Casimir Platzer: Ich schätze die Haltung von Bundesrat Rösti und hoffe wirklich sehr, dass er sein Versprechen einhalten kann. Ich bezweifle aber, dass wir unseren Energiebedarf ohne fossile Energieträger decken können Das Netto-null-Ziel ohne Verbote zu erreichen, ist wohl fast ein Ding der Unmöglichkeit.

Ein anderes Thema an die Adresse des Verkehrsministers: Wie gelingt es der Schweiz, die Tourismusgebiete besser an den internationalen Reiseverkehr anzubinden?

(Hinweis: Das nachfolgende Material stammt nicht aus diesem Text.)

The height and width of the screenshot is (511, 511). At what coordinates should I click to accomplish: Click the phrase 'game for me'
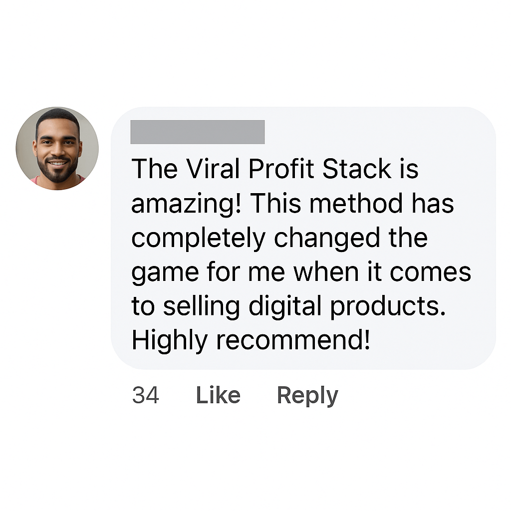pos(208,273)
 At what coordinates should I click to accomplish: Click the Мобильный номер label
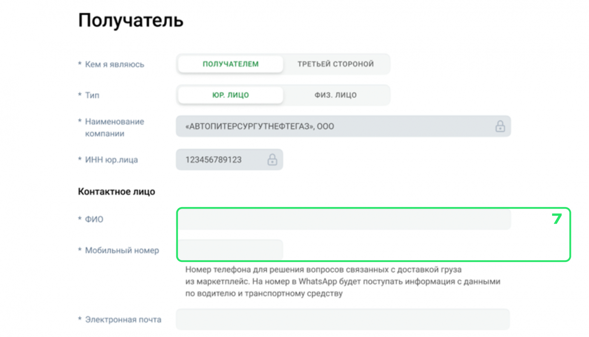point(122,251)
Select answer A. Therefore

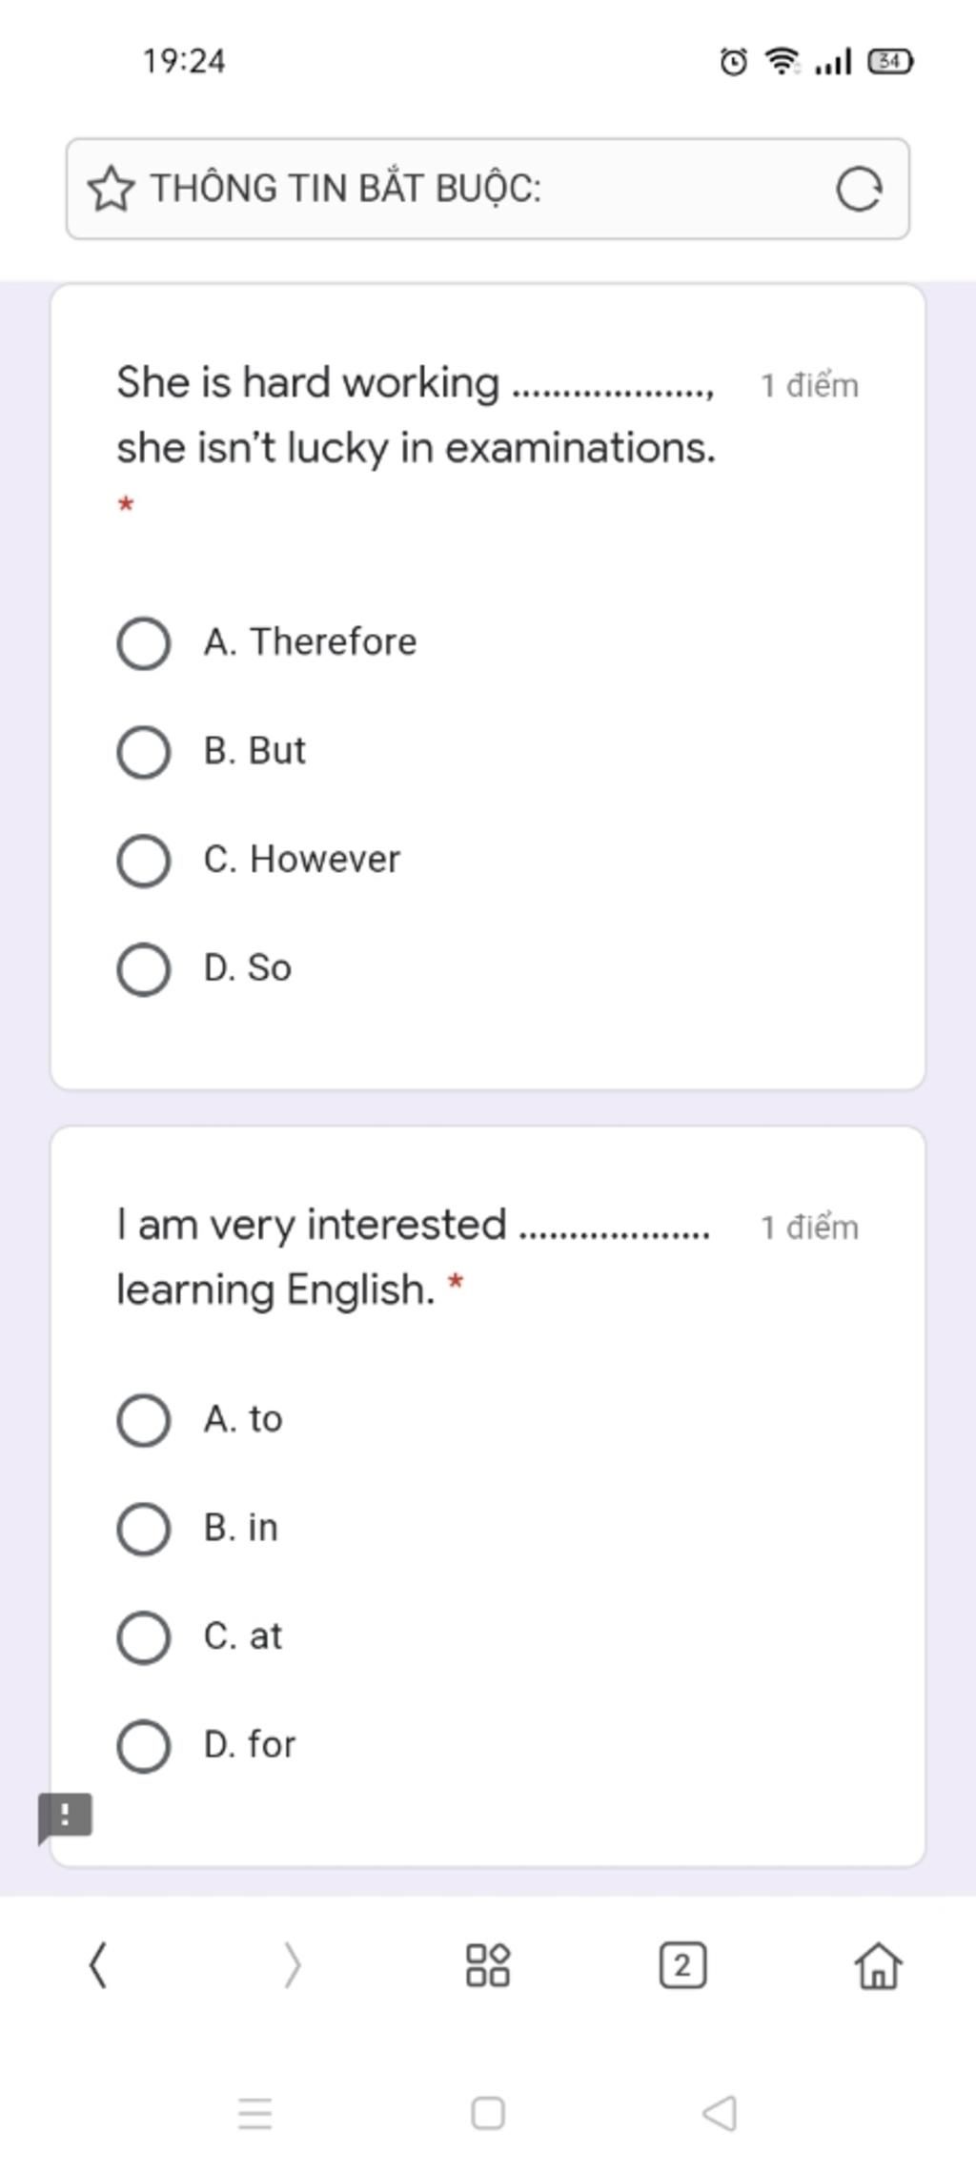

Albert Rösti: Indem wir unsere Infrastrukturen ausbauen. Der Ausbau der Schiene beispielsweise ist wichtig für die internationale Anbindung. Dazu gehört etwa die Doppelspur durch den Lötschberg oder der Tunnel zwischen Lausanne und Genf. Für die Gäste ist auch die Strasse ein wichtiger Transportweg. Aktuell wird ein zweiter Gotthard-Strassentunnel gebaut. Wir verhandeln darüber, Nachtzüge finanziell zu unterstützen, damit die Reisenden von Stadt zu Stadt den Zug statt den Flieger nehmen. Eine Vision sieht eine direkte Zugverbindung von Zürich nach London vor. Wir haben in der Schweiz generell ein hohes Niveau, dürfen aber nicht vergessen, dass wir bei diesen Projekten auf ausländische Partner angewiesen sind.

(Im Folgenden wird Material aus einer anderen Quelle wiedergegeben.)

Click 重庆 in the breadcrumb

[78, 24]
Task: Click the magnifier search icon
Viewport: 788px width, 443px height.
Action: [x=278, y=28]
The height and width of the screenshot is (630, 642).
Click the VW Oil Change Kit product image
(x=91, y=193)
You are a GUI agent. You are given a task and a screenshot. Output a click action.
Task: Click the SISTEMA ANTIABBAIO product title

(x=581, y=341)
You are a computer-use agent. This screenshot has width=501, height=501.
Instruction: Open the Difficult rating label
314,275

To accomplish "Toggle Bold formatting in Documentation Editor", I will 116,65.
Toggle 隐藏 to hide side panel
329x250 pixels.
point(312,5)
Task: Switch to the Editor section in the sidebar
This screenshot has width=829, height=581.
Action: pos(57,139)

Der ständig wachsende Stau am Gotthard beschäftigt inzwischen die ganze Schweiz. Welche Massnahmen braucht es konkret vor 2027?

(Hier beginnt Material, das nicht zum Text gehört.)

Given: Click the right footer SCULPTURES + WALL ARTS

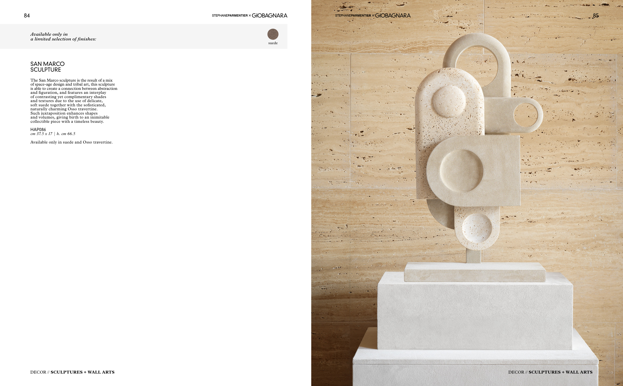Looking at the screenshot, I should point(560,372).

Albert Rösti: Einige kurzfristige Massnahmen haben wir bereits realisiert. Auf beiden Portalseiten kann man den Pannenstreifen als Ausfahrtsspur auf den Pass nutzen. Weiter schliessen wir auf der Nordseite temporär Einfahrten. Damit minimieren wir den Ausweichverkehr, damit Einheimische durchkommen. Die Kapazität können wir jedoch nicht von heute auf morgen erhöhen. Und wir müssen aufpassen, das Nadelöhr nicht auf vier Spuren zu öffnen, weil das zu Engpässen auf allen Zufahrtsstrecken führen würde. Je attraktiver wir diese Strecke machen, desto mehr Reisende locken wir an. Intelligente Systeme werden uns dabei helfen, den Verkehr zu managen.

Sie sind als UVEK-Vorsteher auch Umweltminister: Fast ein Drittel der gesamten Lebensmittelverschwendung betrifft Privathaushalte. Welche Massnahmen ergreift der Bund?
Albert Rösti: Wichtig ist für das Bundesamt für Umwelt die Sensibilisierung. Wir können Privathaushalten keine Vorschriften machen. Möglich ist, die Haltbarkeitsdaten von Lebensmitteln auszudehnen und dies zu kommunizieren: Was im Laden abgelaufen ist, muss nicht immer gleich fortgeworfen werden. Hier gilt es, Vernunft walten zu lassen. Ich bin klar dagegen, der Bevölkerung vorzuschreiben, was sie essen und trinken soll. Hingegen ist der Kampf gegen Food Waste wichtig. Lebensmittelverschwendung geht auch deshalb nicht, weil so viele Menschen in dieser Welt Hunger leiden.